How-to: fcntl + F_PREALLOCATE + F_ALLOCATECONTIG and mmap
How-to: fcntl + F_PREALLOCATE + F_ALLOCATECONTIG and mmap
- Subject: How-to: fcntl + F_PREALLOCATE + F_ALLOCATECONTIG and mmap
- From: David Hoerl <email@hidden>
- Date: Fri, 14 Dec 2007 15:52:46 -0500
[For the archives.]
This post will hopefully help some other poor soul struggling with
how to use this tantilizing feature, given that a deep google search
found nothing more than the fcntl man page.
Preallocating disk space on OSX / Darwin using fcntl, possibly for
use with mmap().
You may need these headers:
#include <fcntl.h>
#include <sys/stat.h>
Create a file with open():
open("/tmp/preallocTest", O_RDWR|O_CREAT, S_IRUSR|S_IWUSR);
Then setup a fstore_t structure per the fcntl man page:
fstore_t fst;
fst.fst_flags = F_ALLOCATECONTIG; // could add F_ALLOCATEALL
fst.fst_posmode = F_PEOFPOSMODE; // allocate from EOF (0)
fst.fst_offset = 0; // offset relative to the EOF
fst.fst_length = desiredSize;
fst.fst_bytesalloc = 0; // why not but is not needed
ret = fcntl(fd, F_PREALLOCATE, &fst);
if(ret == -1) { // read fcntl docs - must test against -1
fprintf(stderr, "failed to expand temp file to size %d (errno %d -
%s).\n", imageSize, errno, strerror(errno));
exit(0);
}
Now, it gets interesting. Unless "desiredSize" is on a block
boundary, what you get back will probably be more than you asked for.
So, really, I cannot find any good reason to test the size after this call.
You are probably doing this as a potential performance enhancer. But
if you do the test, expect that the number will most likely be higher
than the request, but could be less too.
To test for success, you MUST test for "!= -1" (read the fcntl docs),
not "!= 0".
Now this was the most confusing aspect to me:
ret = fstat(fd, &sb);
if(ret != 0) {
fprintf(stderr, "failed to write to temp file to establish
the size.\n");
exit(0);
}
assert(sb.st_size == 0);
succeeds! Also, seeking to the end of the file also shows the file
has a 0 length!
Then, how do we know anything happened? Well, look at the sb record:
fprintf(stderr, "BLOCKS %d\n", sb.st_blocks );
Yup, lots of disk blocks, awaiting your data!
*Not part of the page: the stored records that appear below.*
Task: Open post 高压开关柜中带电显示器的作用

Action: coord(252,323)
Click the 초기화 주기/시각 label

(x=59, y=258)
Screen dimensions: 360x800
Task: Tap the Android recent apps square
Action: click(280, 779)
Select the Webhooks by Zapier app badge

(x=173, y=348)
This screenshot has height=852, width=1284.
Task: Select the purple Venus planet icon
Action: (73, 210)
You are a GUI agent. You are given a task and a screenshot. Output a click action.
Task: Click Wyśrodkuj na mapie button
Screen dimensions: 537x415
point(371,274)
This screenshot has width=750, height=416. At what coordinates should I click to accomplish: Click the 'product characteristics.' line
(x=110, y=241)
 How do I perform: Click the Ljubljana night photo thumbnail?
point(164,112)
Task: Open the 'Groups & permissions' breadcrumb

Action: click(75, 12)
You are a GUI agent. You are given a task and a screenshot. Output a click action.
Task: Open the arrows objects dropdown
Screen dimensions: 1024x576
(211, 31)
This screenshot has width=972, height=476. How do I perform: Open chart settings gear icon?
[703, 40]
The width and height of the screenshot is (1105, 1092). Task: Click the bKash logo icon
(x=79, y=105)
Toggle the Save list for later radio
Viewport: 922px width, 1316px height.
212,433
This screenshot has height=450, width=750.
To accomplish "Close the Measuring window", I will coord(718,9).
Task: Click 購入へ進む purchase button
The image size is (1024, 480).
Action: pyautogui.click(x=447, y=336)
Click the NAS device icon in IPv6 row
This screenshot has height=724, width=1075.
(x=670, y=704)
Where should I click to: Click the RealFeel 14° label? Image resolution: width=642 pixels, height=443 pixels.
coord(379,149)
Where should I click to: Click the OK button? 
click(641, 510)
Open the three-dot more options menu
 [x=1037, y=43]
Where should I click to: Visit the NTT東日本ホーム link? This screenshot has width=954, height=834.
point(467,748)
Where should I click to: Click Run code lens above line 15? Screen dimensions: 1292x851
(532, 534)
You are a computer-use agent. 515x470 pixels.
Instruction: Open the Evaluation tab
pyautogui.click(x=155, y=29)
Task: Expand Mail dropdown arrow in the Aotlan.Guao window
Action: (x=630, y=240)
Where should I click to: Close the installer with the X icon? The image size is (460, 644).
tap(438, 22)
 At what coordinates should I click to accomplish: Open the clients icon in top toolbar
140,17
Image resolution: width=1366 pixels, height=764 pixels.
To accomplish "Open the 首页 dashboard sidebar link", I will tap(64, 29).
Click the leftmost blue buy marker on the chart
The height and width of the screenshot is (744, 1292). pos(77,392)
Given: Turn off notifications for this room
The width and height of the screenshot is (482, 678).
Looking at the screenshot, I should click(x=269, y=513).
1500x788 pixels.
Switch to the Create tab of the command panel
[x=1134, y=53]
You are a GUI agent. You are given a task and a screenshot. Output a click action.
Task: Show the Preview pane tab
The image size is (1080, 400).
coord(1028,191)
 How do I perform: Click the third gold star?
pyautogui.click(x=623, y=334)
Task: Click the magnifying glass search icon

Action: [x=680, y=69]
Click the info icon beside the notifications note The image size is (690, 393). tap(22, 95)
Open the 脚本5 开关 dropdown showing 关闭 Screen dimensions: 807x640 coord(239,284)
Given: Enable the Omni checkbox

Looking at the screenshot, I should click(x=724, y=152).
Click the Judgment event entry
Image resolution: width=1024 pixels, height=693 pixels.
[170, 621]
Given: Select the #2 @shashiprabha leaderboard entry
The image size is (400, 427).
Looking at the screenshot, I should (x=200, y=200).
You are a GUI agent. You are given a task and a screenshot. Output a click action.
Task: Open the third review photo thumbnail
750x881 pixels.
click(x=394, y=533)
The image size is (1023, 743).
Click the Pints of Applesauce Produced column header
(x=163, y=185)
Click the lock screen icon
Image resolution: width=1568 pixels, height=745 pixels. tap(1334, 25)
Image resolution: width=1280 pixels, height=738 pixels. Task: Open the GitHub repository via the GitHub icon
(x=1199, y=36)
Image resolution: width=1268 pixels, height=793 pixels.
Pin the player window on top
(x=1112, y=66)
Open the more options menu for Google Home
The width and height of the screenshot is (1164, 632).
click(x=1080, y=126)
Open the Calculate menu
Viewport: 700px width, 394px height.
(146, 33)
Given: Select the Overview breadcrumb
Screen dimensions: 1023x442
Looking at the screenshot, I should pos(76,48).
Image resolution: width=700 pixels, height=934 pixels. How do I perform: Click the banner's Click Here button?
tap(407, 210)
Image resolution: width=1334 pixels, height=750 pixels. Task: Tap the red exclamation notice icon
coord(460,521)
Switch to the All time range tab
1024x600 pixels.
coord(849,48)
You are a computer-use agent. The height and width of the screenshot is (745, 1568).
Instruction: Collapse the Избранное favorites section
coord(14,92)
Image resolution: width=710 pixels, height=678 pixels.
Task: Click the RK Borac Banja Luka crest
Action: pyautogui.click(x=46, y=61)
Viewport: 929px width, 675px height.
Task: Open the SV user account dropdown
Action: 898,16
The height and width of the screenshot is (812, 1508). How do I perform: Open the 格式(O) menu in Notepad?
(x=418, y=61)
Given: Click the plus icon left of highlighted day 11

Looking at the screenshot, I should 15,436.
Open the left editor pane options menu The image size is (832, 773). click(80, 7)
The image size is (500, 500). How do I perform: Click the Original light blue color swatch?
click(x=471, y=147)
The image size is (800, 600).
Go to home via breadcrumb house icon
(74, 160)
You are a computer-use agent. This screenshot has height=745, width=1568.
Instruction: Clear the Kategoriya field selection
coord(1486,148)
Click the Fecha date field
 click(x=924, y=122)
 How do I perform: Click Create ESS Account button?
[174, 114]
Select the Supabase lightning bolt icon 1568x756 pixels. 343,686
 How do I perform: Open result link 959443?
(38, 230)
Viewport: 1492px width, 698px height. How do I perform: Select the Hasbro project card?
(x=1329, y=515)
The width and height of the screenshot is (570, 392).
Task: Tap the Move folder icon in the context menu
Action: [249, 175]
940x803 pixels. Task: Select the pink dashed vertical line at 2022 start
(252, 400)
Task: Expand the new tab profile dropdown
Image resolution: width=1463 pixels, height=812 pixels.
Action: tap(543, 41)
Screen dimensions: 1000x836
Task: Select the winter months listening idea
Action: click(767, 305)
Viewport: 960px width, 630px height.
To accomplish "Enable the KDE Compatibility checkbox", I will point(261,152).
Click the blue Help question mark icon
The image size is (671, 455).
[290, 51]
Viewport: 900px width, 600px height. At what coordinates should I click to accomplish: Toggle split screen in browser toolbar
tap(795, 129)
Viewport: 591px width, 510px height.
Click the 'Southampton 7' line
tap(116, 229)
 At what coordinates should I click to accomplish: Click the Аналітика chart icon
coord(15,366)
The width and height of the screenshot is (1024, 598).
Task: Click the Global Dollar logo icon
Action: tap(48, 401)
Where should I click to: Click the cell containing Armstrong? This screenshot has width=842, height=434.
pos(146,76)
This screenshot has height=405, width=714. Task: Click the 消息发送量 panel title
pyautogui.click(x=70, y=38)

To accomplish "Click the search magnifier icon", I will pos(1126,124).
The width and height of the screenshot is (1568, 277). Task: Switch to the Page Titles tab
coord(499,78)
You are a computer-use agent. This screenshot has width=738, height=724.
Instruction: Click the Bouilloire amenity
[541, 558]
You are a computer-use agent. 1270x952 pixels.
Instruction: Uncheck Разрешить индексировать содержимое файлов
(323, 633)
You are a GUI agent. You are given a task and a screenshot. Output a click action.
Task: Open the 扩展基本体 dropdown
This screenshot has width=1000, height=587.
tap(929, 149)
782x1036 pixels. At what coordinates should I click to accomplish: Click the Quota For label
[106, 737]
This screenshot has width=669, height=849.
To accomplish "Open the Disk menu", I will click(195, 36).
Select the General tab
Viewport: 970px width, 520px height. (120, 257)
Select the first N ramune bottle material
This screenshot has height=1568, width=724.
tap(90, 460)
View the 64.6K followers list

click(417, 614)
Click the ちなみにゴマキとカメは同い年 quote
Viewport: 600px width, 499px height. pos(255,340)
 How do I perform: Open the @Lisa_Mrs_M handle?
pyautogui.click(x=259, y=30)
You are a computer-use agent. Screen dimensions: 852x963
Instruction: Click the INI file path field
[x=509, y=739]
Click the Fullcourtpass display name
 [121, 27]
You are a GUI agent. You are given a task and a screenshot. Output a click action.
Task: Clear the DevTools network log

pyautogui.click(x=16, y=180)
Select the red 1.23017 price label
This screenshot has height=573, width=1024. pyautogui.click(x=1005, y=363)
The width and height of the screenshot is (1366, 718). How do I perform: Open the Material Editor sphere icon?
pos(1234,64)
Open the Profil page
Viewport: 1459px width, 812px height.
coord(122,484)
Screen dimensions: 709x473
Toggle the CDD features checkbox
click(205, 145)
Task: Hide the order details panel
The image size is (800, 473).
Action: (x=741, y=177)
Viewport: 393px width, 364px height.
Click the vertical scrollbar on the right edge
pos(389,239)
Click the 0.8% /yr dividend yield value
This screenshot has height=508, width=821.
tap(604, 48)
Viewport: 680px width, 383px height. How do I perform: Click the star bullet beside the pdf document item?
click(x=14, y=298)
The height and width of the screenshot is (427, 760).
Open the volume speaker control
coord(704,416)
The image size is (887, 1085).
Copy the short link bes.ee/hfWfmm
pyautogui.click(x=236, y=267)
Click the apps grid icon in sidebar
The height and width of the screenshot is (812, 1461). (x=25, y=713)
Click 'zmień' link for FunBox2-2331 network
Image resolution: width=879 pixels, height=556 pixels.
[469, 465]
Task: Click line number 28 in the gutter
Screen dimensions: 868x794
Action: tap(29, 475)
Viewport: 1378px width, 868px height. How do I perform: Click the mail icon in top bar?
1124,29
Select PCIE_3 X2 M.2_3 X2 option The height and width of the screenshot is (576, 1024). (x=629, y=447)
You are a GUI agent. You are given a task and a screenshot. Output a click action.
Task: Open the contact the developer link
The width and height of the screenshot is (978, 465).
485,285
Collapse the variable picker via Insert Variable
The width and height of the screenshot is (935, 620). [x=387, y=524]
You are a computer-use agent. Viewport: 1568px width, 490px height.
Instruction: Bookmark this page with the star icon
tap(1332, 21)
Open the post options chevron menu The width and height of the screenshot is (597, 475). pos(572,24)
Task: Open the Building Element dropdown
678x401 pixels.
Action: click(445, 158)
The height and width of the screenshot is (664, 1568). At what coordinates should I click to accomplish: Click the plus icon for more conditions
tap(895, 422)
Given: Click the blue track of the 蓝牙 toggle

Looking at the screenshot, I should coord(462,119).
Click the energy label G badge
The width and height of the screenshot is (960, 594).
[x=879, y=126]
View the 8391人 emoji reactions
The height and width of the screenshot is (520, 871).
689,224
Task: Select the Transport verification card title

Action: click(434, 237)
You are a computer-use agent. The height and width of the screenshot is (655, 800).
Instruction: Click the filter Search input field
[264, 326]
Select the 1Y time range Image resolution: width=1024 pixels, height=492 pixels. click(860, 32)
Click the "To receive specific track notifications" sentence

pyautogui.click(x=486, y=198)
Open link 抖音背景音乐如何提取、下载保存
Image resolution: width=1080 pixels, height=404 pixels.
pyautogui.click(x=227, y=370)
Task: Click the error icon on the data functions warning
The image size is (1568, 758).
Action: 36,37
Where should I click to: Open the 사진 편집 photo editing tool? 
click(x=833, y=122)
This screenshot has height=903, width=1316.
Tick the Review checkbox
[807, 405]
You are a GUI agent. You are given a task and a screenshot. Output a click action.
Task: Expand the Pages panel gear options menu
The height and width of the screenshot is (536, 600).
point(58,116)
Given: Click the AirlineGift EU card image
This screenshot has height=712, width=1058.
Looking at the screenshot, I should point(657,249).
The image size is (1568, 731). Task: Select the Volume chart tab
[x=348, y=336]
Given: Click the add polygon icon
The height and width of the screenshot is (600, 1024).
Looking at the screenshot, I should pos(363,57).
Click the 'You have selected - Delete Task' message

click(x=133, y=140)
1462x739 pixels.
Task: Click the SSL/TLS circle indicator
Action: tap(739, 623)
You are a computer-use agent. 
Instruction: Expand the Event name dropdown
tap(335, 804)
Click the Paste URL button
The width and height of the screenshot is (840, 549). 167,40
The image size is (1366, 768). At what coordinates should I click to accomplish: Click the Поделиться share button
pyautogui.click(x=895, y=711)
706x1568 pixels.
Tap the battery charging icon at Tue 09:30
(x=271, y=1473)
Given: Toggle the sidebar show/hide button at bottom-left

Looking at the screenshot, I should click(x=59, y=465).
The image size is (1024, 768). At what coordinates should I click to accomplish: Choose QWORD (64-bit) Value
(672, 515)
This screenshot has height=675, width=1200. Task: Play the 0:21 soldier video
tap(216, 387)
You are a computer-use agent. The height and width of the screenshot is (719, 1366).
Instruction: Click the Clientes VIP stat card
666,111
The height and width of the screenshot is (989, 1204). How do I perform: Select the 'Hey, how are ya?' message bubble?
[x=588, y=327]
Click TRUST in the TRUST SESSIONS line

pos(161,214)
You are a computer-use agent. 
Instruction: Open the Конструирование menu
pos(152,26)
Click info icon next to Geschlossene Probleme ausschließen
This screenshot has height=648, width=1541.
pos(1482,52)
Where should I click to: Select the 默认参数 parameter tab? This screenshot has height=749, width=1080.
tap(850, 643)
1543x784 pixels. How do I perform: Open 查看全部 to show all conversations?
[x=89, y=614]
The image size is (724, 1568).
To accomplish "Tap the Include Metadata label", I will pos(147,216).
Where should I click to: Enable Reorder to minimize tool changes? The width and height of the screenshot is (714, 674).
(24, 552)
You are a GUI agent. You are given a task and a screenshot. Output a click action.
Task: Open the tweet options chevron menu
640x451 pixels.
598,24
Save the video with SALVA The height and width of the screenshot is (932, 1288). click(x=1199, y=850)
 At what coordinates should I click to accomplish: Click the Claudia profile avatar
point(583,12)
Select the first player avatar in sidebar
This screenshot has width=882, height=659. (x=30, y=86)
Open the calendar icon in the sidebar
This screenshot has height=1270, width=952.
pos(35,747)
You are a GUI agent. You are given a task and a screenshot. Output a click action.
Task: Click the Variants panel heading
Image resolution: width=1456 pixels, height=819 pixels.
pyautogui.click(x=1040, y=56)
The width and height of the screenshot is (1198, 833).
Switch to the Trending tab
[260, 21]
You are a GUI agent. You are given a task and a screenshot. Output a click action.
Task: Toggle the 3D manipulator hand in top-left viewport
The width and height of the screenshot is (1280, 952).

If you want the file actually allocated (for use with mmap, my
application), you can fill it with zeros now by:
ret = ftruncate(fd, desiredSize); // NOT fst.fst_bytesAllocated!
if(ret != 0) {
fprintf(stderr, "failed to write to temp file to establish the size
(%d).\n", errno);
exit();
}
Hope this helps someone out - I could have used it two years ago!